This week I have had an intensive training course to prepare me for my MSP practitioner exams. To start with I had 15 hours of pre-work to complete which included reading the MSP manual, practicing some mock exam questions and reading the syllabus. As the manual is over 290 pages needless to say this took more than 15 hours.
Day 1
We found out that we are one of the first groups to be taking the MSP 2011 syllabus so in some regards we are guinea pigs. The first few hours were very slow and were designed for people who had not bothered to do the pre-reading. As I had done the pre-read it was simply a refresh for me.
The MSP content is broadly split into two parts: governance themes and programme processes, this is further subdivided into programme management and business change activities. Throughout the day we covered:
- Identifying a programme
- Programme organisation and roles
- Vision
- Blueprint design and deliver (very linked to enterprise architecture)
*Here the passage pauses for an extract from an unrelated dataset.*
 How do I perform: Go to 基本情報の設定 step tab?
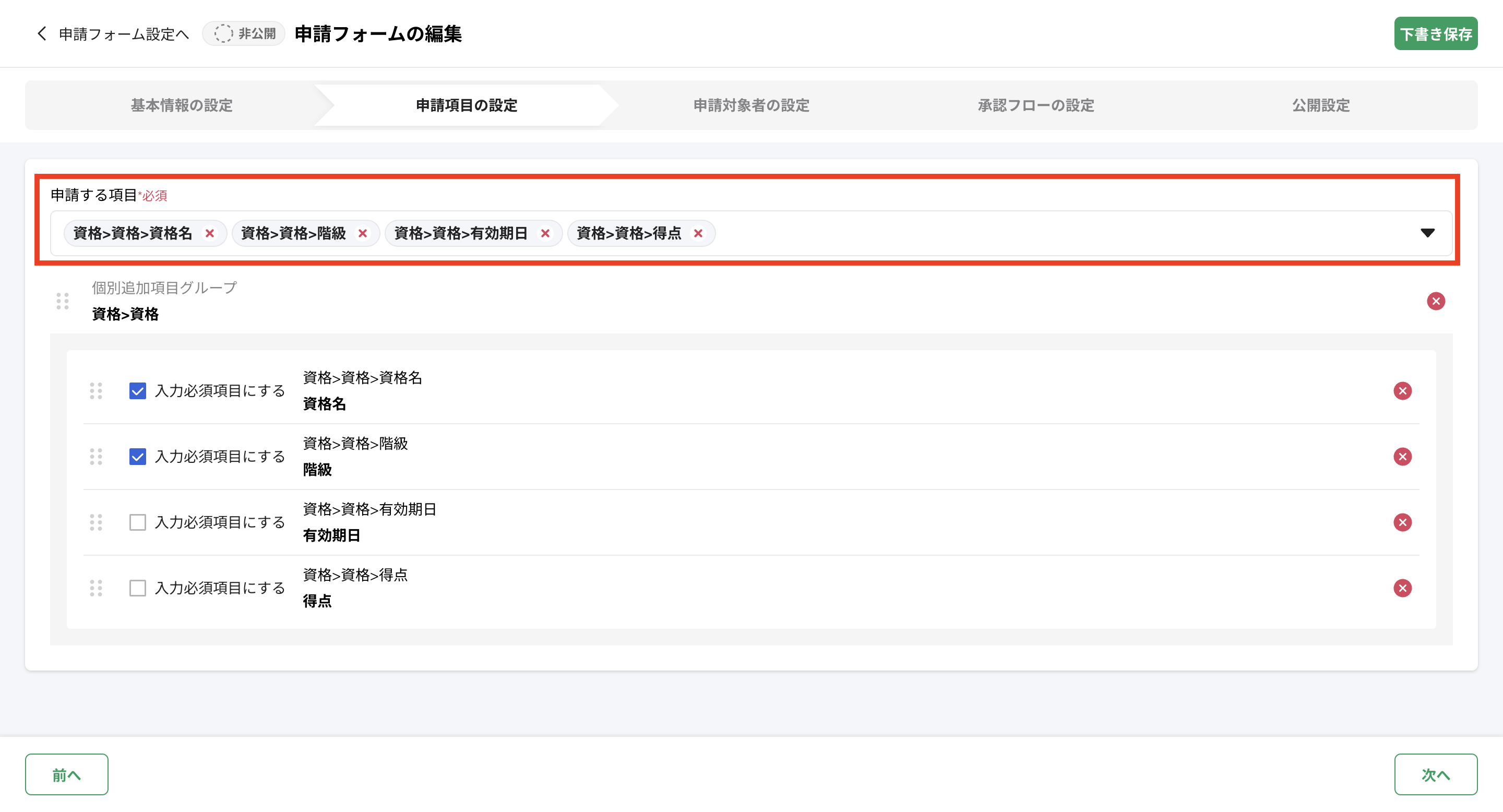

- Leadership and stakeholder engagement
Day 2
We had been told that we would have 2 hours of reading and questions for homework. Luckily that was not the case and we only had about 30 example foundation test questions. It seemed to me that they had taken all the hard questions and put them into one paper as it was a hard paper and a bit of a wake-up call.
Today was the longest day and we covered:
- Managing the tranches
- Business case
- Risk and issue management
- Quality management
- Benefit realisation
- Realising the benefits
Day 3
The morning was spent going through the remainder of the syllabus:
- Delivering the capability
- Planning and control (the biggest section of the syllabus)
- Closing a programme
After lunch we did some recap and prepared for the foundation exam.
We sat the foundation exam at 3pm. It was an hour paper with 75 questions (5 of which are under trial and do not count however you do not know which ones they are) and you need to get 35 to pass. The papers are marked immediately and everyone in my class passed. I got 61 out of 70 so I was very pleased with myself.
Day 4
We spent the whole session just going through the sample practitioner paper. We worked on a few questions at a time to get used to the different question types and styles. I found the best way to learn was to go through the sample rationale answers, I actually found the reasons for the wrong answers a lot more useful than the right answer.
Day 5
The practitioner exam started at 9am and lasted 2.5 hours. It is a scenario based exam which is usually around 10 pages and then there is extra detailed information that some questions refer to. My exam technique was to skim read the scenario for the context and totally ignore the extra information pages. If the extra information was directly referenced in a question then I simple read the relevant page.
The paper is 80 questions and you need 40 questions to pass. The results are posted to you within 10 working days, so fingers crossed!
Conclusions
I have had some experience of managing programmes so I had some context for this course. That being said the MSP framework does seem very pragmatic and once you tailor it to your organisation I can see it adding great value if you do not have a formal way of managing programmes.
Most of the content was engaging and strategic, there is an element of death-by-powerpoint but less so than some other courses such as Prince 2.
Overall I would recommend MSP to any existing or aspiring programme managers as I think there is a lot of value to be had from the course.